7-5

 ついに初デートの日が訪れてしまった。


 暗殺者も来なかったし、誰も風邪を引かなかった。そして天気もいくつか雲が空に浮かんでいる程度の晴天だ。

 デートから逃げ出す理由が一つもないため、覚悟を決める。

 アデリナは街歩きに最適な踝丈のデイドレスをまとい、ヴァルターとのデートに挑むのだった。

 首元はお決まりの真珠のネックレスで飾る。

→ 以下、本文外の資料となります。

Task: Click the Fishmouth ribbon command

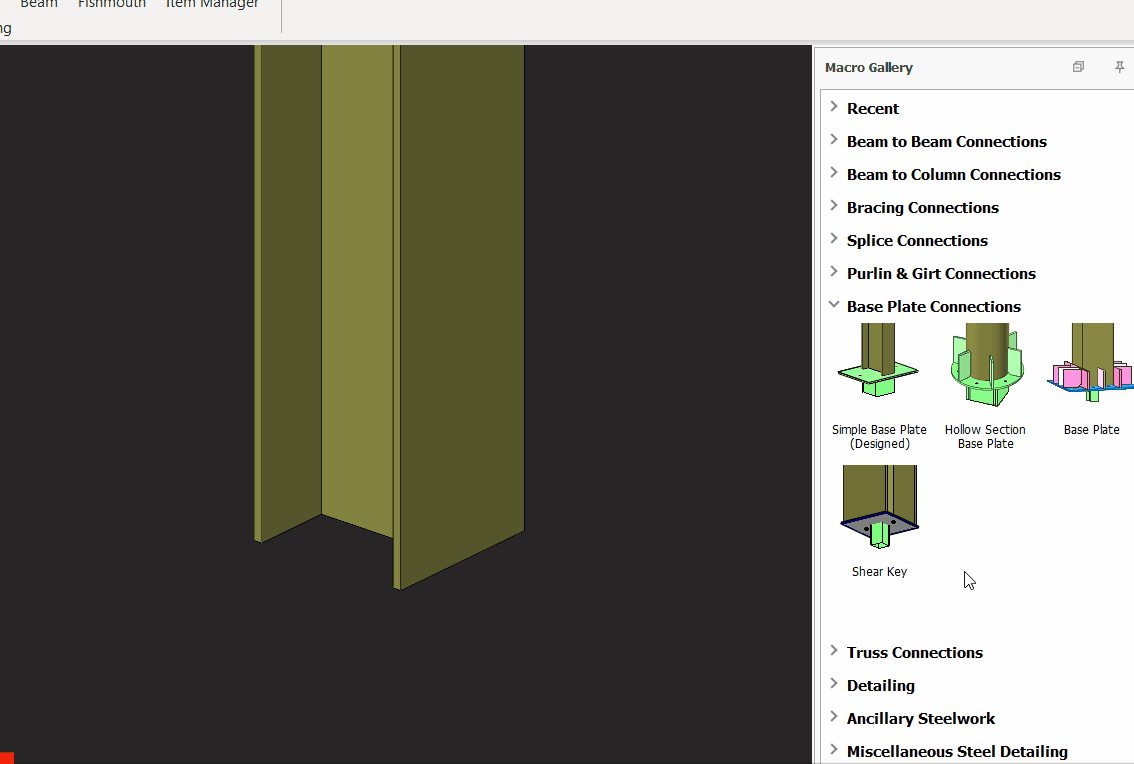Action: click(112, 5)
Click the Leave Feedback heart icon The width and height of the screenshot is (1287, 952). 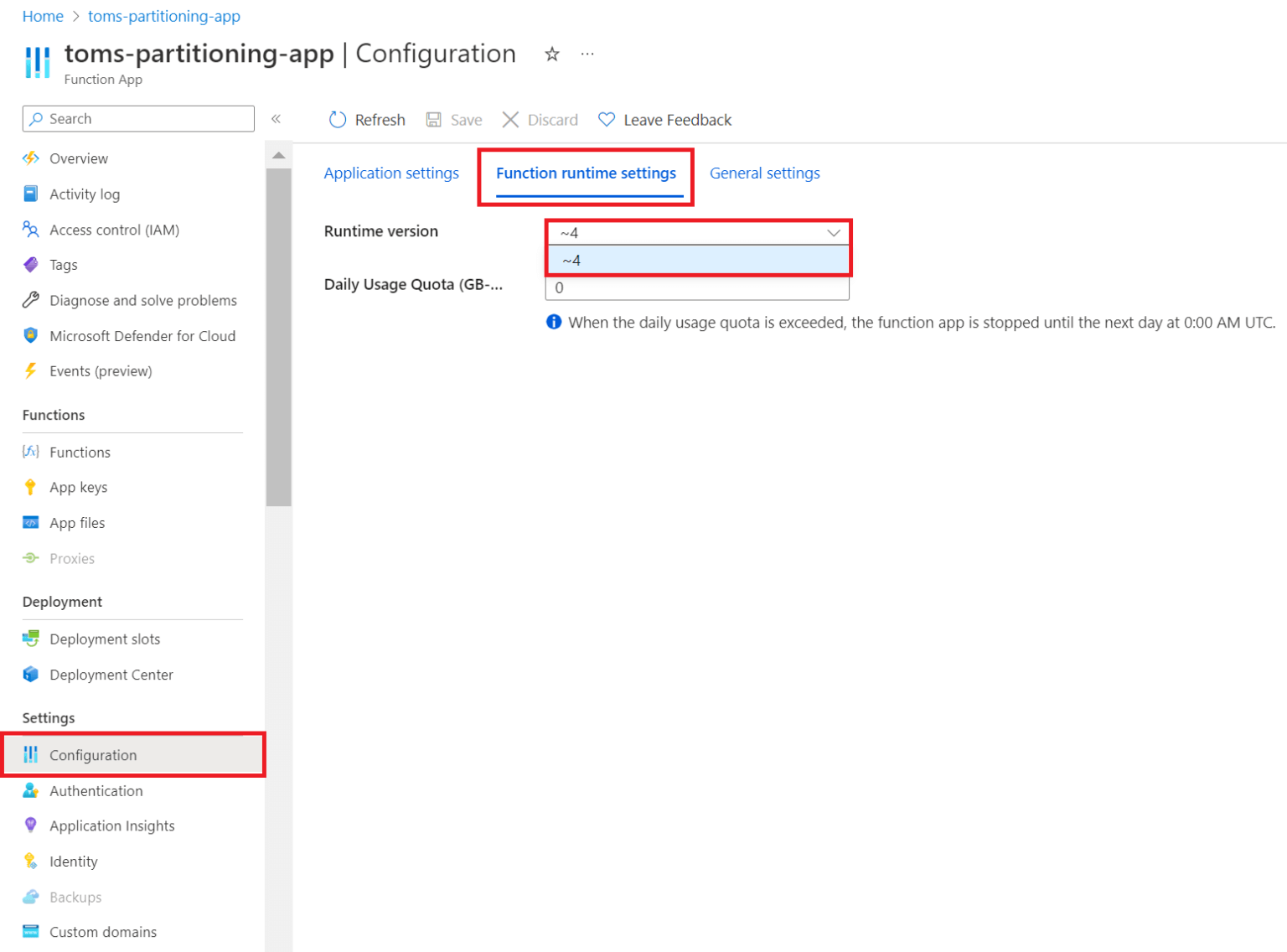607,120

髪はハーフアップにして、淑女らしい帽子もかぶった。


「とても綺麗だわ! さすがはわたくしの妹」


「これでヴァルター殿下もメロメロですね」


「派手すぎず、地味すぎず……素敵な淑女ですよ、アデリナ様」


 セラフィーナとユーディット、そしてリンダが支度を手伝ってくれて、それぞれが感想をこぼす。


(べつに、ヴァルター様をメロメロにしても意味がないと思うのですが!)


 セラフィーナとヴァルターを守りたい。けれど、いずれは離れたい――と、思えるようになれたら……。

 どうせ味方などいないとわかっていたから、アデリナは支度を手伝ってくれたことへのお礼だけを言って部屋の外に出た。


 しばらく歩き、館の中央にある階段を下りはじめるとすぐにヴァルターの姿が見えてきた。

 彼のほうも出かける準備を整えていて、アデリナを待っていたのだ。


「支度が終わったのか? ……俯いていると顔が見えない」


 日よけの帽子をかぶった上に俯くと、確かに顔が見えない。負けたくないアデリナは勢いよく顔を上げて、どうだ、と勝ち誇ってみた。


「似合っているし、可愛いよ。……そんなに恥ずかしがる必要はないと思うが?」


 ヴァルターがわざわざ手を差し出してくる。


(かわ……?)


 ヴァルターの辞書にその言葉があったという事実がまず信じられなかった。

 アデリナはうるさくなった心臓の音を静めるので精一杯になり、お礼すら言えないまま手を取る。


(ヴァルター様の装いも、いつもと違う)


 あまり着飾ることに興味がないヴァルターは、軍服で済ませられる場所では常に軍服を着ている。

 もちろん、回帰前は妃として一緒に生活をして、今もセラフィーナの侍女として一つ屋根の下で暮らしているので、軍服以外の装いも見たことはある。それでも、わざと地味なフロックコートをまとうヴァルターはめずらしい。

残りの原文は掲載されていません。